In the package, you will find:
- Mounting kit for all supported sockets
The cooler from several angles - Xigmatek's stickers are present on the sides of the heatsink. A nice feature is the arrow ontop of the cooler, which tells you the airflow direction, making mounting easier.
The dual-radiator setup, with the pump in the middle, directly connected to the reservoir.
The pump is protected by a metal plate. Removing it reveals the barcode on the pump itself. As you can see, the pump is very compact.
Lastly, the fan, bearing a Xigmatek sticker - attention to detail is obvious here, as normal users are unlikely to open up the heatsink and inspect what type of fan it has. The fan is rated at 12V, 0.4A.
The AIO S80-DP is not a traditional HSF by any means – it is a combination of a liquid-cooling loop with the form factor of an air heatsink. Attempts at constructing something similar have been made in the past. Yet usually the final product performed no better than a standard air cooler.

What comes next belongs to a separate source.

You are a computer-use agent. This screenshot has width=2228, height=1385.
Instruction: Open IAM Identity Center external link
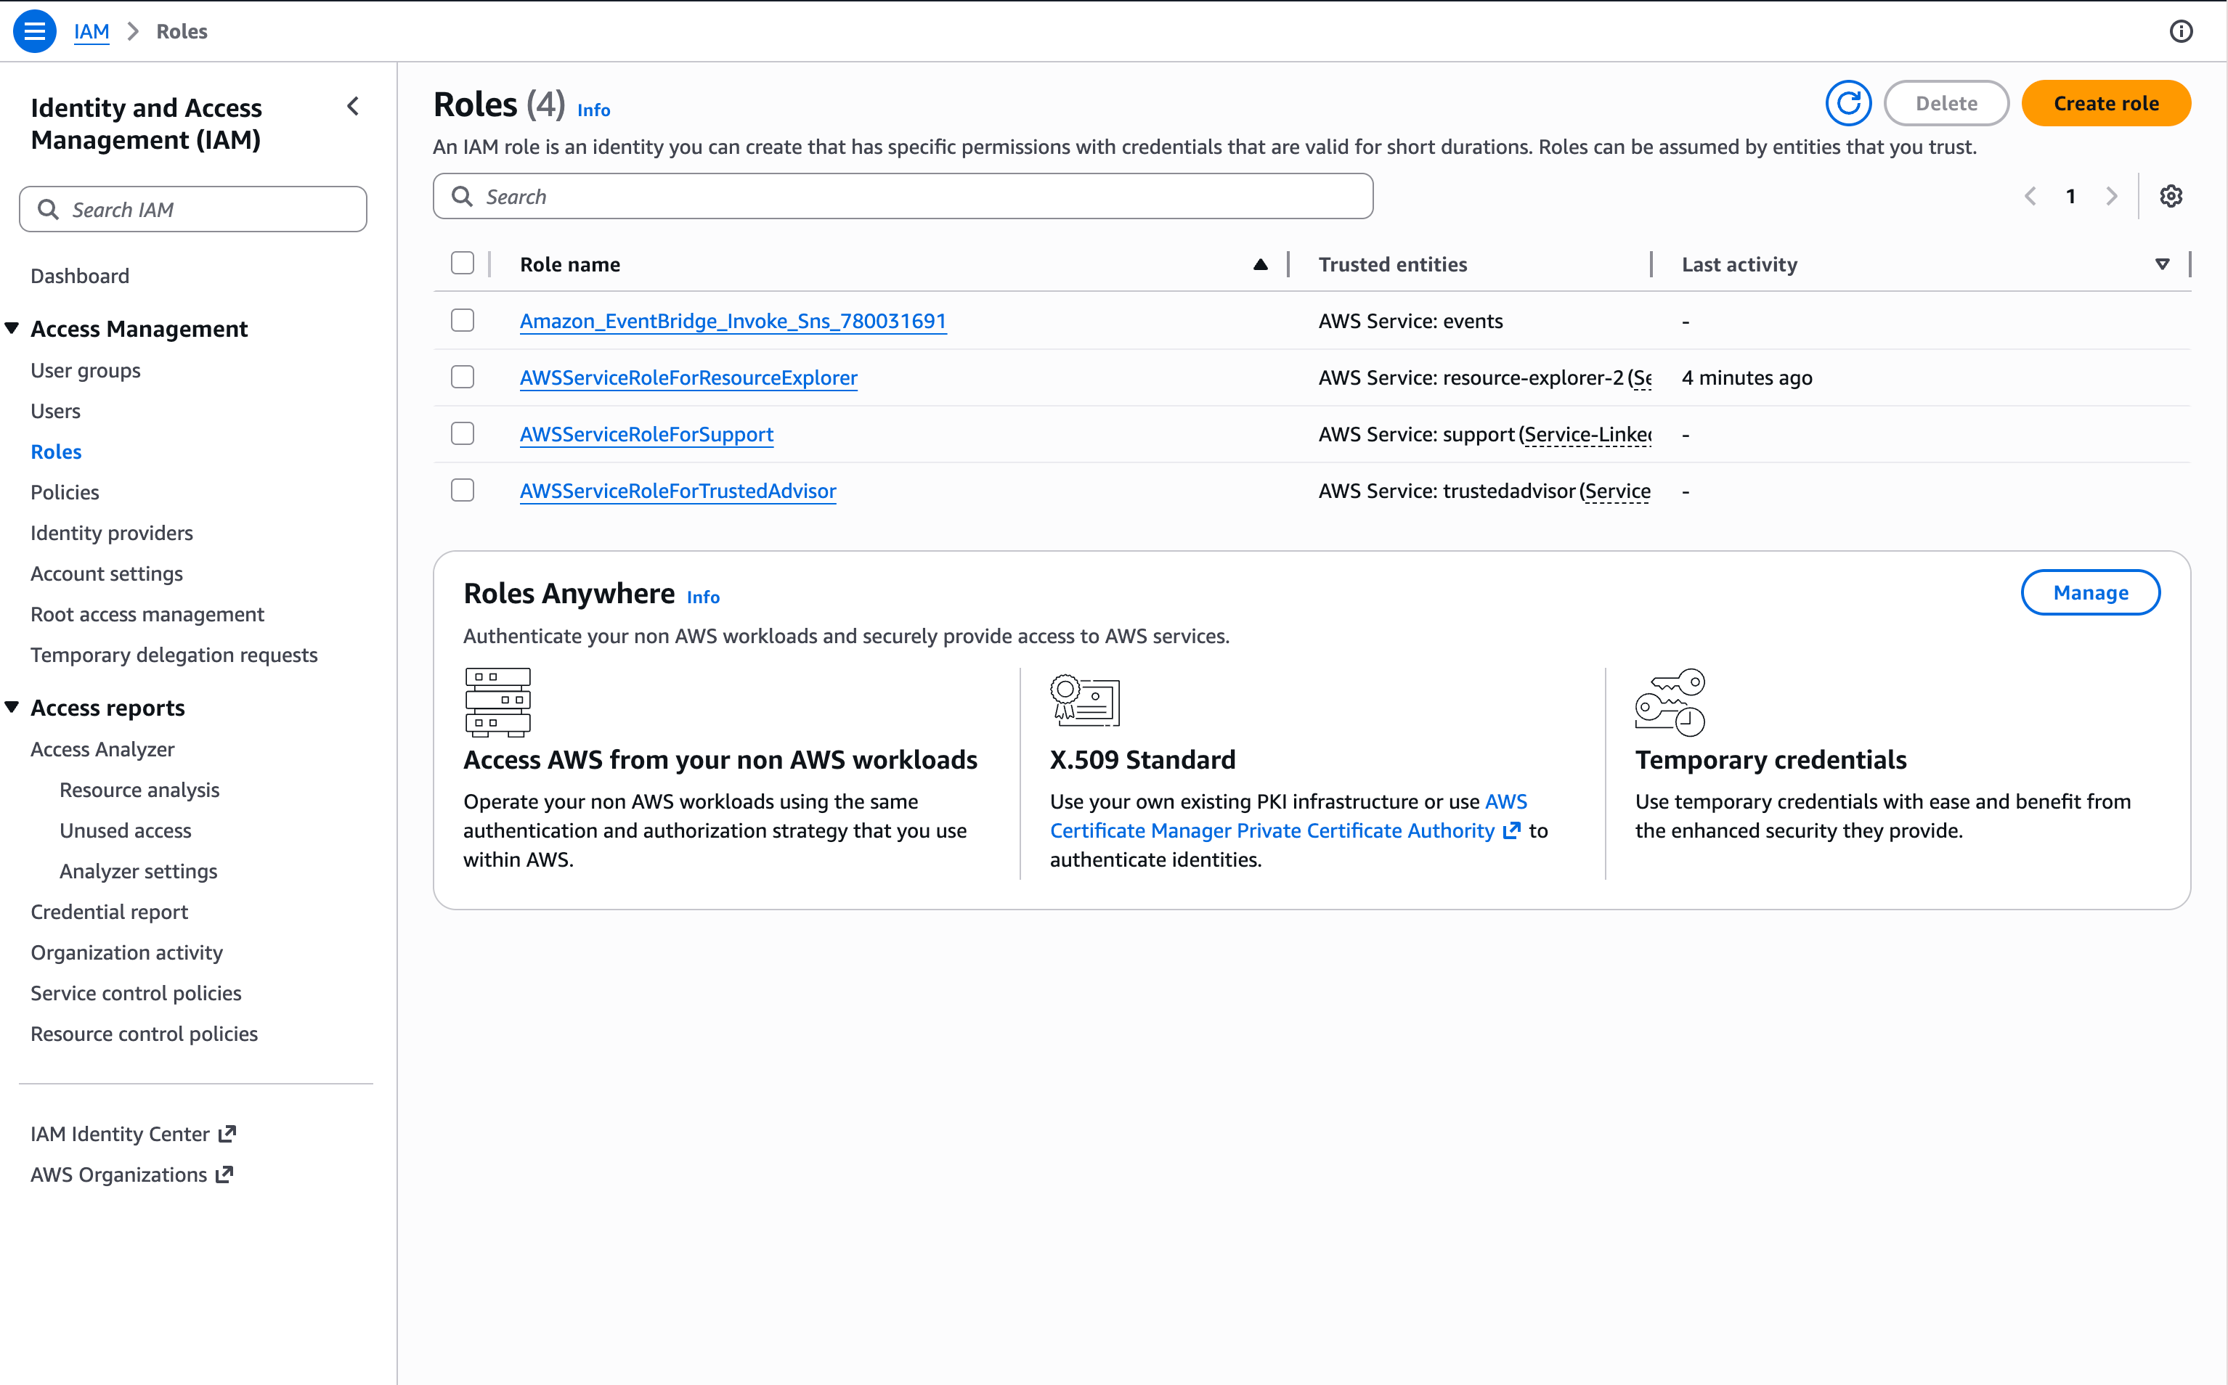pyautogui.click(x=134, y=1134)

What Xigmatek has done is combine two 80mm radiators, together with a 72 l/hr pump, reservoir and waterblock, and a single 80mm fan into a tower-like heatsink.
From the specs, we can see that the whole setup is similar to the original Thermaltake Big water, which, let's face it, wasn’t that spectacular in cooling performance. Also it did take up your whole case, had a much more restrictive water block and several feet of tubing – none of these is a feature of the S80DP.
So, what advantages and disadvantages does this heatsink have over any other other heatsink with heatpipes? First, we can see that the Xigmatek uses an 80mm fan, which is not easily accessible, should you wish to change it – a downside for those looking to build a truly silent PC. Also, the mounting mechanism is a little flimsy for my liking. On the other hand, the S80 is quite light, and uses water as heat-transfer material (water’s heat capacity is much larger than that of copper), which should give it an advantage during testing. And of course, Xigmatek’s HSF gives you the bragging-rights of showing off with a water-cooled PC.
While the manual illustrates a protective sticker over the base of the “waterblock”, there was none on our sample. Luckily, the base arrived unscratched. The base is flat and lapped very well. Faint milling marks can be seen.